Written exercise: Lay out every line of the records below as a Markdown table with the columns Row and Line. Number the rows in order and leave out blank lines.

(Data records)
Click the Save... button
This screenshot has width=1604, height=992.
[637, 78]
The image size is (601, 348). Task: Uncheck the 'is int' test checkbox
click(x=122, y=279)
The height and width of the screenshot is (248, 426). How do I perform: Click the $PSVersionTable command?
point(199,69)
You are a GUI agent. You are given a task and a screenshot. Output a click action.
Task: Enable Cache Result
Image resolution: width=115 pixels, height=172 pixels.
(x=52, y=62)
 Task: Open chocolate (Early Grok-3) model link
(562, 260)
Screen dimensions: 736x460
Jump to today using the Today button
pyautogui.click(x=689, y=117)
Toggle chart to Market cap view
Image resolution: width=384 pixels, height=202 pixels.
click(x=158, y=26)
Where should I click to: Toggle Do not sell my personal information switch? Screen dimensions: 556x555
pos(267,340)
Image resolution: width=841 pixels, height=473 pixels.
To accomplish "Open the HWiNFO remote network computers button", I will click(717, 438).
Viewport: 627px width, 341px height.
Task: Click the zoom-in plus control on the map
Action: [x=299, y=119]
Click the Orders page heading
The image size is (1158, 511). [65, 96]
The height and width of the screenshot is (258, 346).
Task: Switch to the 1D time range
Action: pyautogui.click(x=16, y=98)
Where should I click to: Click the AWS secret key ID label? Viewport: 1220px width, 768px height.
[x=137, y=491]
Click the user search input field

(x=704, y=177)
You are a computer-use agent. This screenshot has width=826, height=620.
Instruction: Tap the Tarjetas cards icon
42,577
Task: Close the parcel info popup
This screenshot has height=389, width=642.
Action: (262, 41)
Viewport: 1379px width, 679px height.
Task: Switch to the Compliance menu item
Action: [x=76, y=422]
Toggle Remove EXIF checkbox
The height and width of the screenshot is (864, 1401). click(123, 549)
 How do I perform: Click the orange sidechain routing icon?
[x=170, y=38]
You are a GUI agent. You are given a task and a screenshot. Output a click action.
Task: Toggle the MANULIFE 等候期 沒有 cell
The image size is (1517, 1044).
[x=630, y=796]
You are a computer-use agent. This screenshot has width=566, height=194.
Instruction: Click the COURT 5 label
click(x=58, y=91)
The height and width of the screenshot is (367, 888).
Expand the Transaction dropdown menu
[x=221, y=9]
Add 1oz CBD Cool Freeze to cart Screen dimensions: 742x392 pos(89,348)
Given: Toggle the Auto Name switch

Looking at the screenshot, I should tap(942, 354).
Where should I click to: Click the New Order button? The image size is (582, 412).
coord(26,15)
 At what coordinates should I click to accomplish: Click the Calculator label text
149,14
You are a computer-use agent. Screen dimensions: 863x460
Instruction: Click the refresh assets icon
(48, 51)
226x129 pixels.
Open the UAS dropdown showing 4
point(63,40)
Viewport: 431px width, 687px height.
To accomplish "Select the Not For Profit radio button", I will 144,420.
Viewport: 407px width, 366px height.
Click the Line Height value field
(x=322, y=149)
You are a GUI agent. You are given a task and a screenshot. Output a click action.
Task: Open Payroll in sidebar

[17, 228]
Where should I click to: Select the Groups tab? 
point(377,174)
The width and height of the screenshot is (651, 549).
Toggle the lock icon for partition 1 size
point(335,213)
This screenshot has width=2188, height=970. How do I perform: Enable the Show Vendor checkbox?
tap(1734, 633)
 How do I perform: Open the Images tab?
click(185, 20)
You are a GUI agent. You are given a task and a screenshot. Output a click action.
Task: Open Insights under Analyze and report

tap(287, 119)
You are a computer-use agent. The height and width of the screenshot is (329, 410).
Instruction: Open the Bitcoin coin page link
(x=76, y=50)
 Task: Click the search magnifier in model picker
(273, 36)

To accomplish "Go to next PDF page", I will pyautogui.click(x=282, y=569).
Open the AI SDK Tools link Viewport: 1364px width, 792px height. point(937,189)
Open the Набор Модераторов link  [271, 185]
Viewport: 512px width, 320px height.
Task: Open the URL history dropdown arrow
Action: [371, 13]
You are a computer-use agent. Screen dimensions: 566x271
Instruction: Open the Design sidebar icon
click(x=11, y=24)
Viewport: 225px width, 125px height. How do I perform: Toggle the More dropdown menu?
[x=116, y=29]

Task response:
| Row | Line |
|---|---|
| 1 | Click the Save... button |
| 2 | This screenshot has width=1604, height=992. |
| 3 | [637, 78] |
| 4 | The image size is (601, 348). Task: Uncheck the 'is int' test checkbox |
| 5 | click(x=122, y=279) |
| 6 | The height and width of the screenshot is (248, 426). How do I perform: Click the $PSVersionTable command? |
| 7 | point(199,69) |
| 8 | You are a GUI agent. You are given a task and a screenshot. Output a click action. |
| 9 | Task: Enable Cache Result |
| 10 | Image resolution: width=115 pixels, height=172 pixels. |
| 11 | (x=52, y=62) |
| 12 |  Task: Open chocolate (Early Grok-3) model link |
| 13 | (562, 260) |
| 14 | Screen dimensions: 736x460 |
| 15 | Jump to today using the Today button |
| 16 | pyautogui.click(x=689, y=117) |
| 17 | Toggle chart to Market cap view |
| 18 | Image resolution: width=384 pixels, height=202 pixels. |
| 19 | click(x=158, y=26) |
| 20 | Where should I click to: Toggle Do not sell my personal information switch? Screen dimensions: 556x555 |
| 21 | pos(267,340) |
| 22 | Image resolution: width=841 pixels, height=473 pixels. |
| 23 | To accomplish "Open the HWiNFO remote network computers button", I will click(717, 438). |
| 24 | Viewport: 627px width, 341px height. |
| 25 | Task: Click the zoom-in plus control on the map |
| 26 | Action: [x=299, y=119] |
| 27 | Click the Orders page heading |
| 28 | The image size is (1158, 511). [65, 96] |
| 29 | The height and width of the screenshot is (258, 346). |
| 30 | Task: Switch to the 1D time range |
| 31 | Action: pyautogui.click(x=16, y=98) |
| 32 | Where should I click to: Click the AWS secret key ID label? Viewport: 1220px width, 768px height. |
| 33 | [x=137, y=491] |
| 34 | Click the user search input field |
| 35 | (x=704, y=177) |
| 36 | You are a computer-use agent. This screenshot has width=826, height=620. |
| 37 | Instruction: Tap the Tarjetas cards icon |
| 38 | 42,577 |
| 39 | Task: Close the parcel info popup |
| 40 | This screenshot has height=389, width=642. |
| 41 | Action: (262, 41) |
| 42 | Viewport: 1379px width, 679px height. |
| 43 | Task: Switch to the Compliance menu item |
| 44 | Action: [x=76, y=422] |
| 45 | Toggle Remove EXIF checkbox |
| 46 | The height and width of the screenshot is (864, 1401). click(123, 549) |
| 47 |  How do I perform: Click the orange sidechain routing icon? |
| 48 | [x=170, y=38] |
| 49 | You are a GUI agent. You are given a task and a screenshot. Output a click action. |
| 50 | Task: Toggle the MANULIFE 等候期 沒有 cell |
| 51 | The image size is (1517, 1044). |
| 52 | [x=630, y=796] |
| 53 | You are a computer-use agent. This screenshot has width=566, height=194. |
| 54 | Instruction: Click the COURT 5 label |
| 55 | click(x=58, y=91) |
| 56 | The height and width of the screenshot is (367, 888). |
| 57 | Expand the Transaction dropdown menu |
| 58 | [x=221, y=9] |
| 59 | Add 1oz CBD Cool Freeze to cart Screen dimensions: 742x392 pos(89,348) |
| 60 | Given: Toggle the Auto Name switch |
| 61 | Looking at the screenshot, I should tap(942, 354). |
| 62 | Where should I click to: Click the New Order button? The image size is (582, 412). |
| 63 | coord(26,15) |
| 64 |  At what coordinates should I click to accomplish: Click the Calculator label text |
| 65 | 149,14 |
| 66 | You are a computer-use agent. Screen dimensions: 863x460 |
| 67 | Instruction: Click the refresh assets icon |
| 68 | (48, 51) |
| 69 | 226x129 pixels. |
| 70 | Open the UAS dropdown showing 4 |
| 71 | point(63,40) |
| 72 | Viewport: 431px width, 687px height. |
| 73 | To accomplish "Select the Not For Profit radio button", I will 144,420. |
| 74 | Viewport: 407px width, 366px height. |
| 75 | Click the Line Height value field |
| 76 | (x=322, y=149) |
| 77 | You are a GUI agent. You are given a task and a screenshot. Output a click action. |
| 78 | Task: Open Payroll in sidebar |
| 79 | [17, 228] |
| 80 | Where should I click to: Select the Groups tab?  |
| 81 | point(377,174) |
| 82 | The width and height of the screenshot is (651, 549). |
| 83 | Toggle the lock icon for partition 1 size |
| 84 | point(335,213) |
| 85 | This screenshot has width=2188, height=970. How do I perform: Enable the Show Vendor checkbox? |
| 86 | tap(1734, 633) |
| 87 |  How do I perform: Open the Images tab? |
| 88 | click(185, 20) |
| 89 | You are a GUI agent. You are given a task and a screenshot. Output a click action. |
| 90 | Task: Open Insights under Analyze and report |
| 91 | tap(287, 119) |
| 92 | You are a computer-use agent. The height and width of the screenshot is (329, 410). |
| 93 | Instruction: Open the Bitcoin coin page link |
| 94 | (x=76, y=50) |
| 95 |  Task: Click the search magnifier in model picker |
| 96 | (273, 36) |
| 97 | To accomplish "Go to next PDF page", I will pyautogui.click(x=282, y=569). |
| 98 | Open the AI SDK Tools link Viewport: 1364px width, 792px height. point(937,189) |
| 99 | Open the Набор Модераторов link  [271, 185] |
| 100 | Viewport: 512px width, 320px height. |
| 101 | Task: Open the URL history dropdown arrow |
| 102 | Action: [371, 13] |
| 103 | You are a computer-use agent. Screen dimensions: 566x271 |
| 104 | Instruction: Open the Design sidebar icon |
| 105 | click(x=11, y=24) |
| 106 | Viewport: 225px width, 125px height. How do I perform: Toggle the More dropdown menu? |
| 107 | [x=116, y=29] |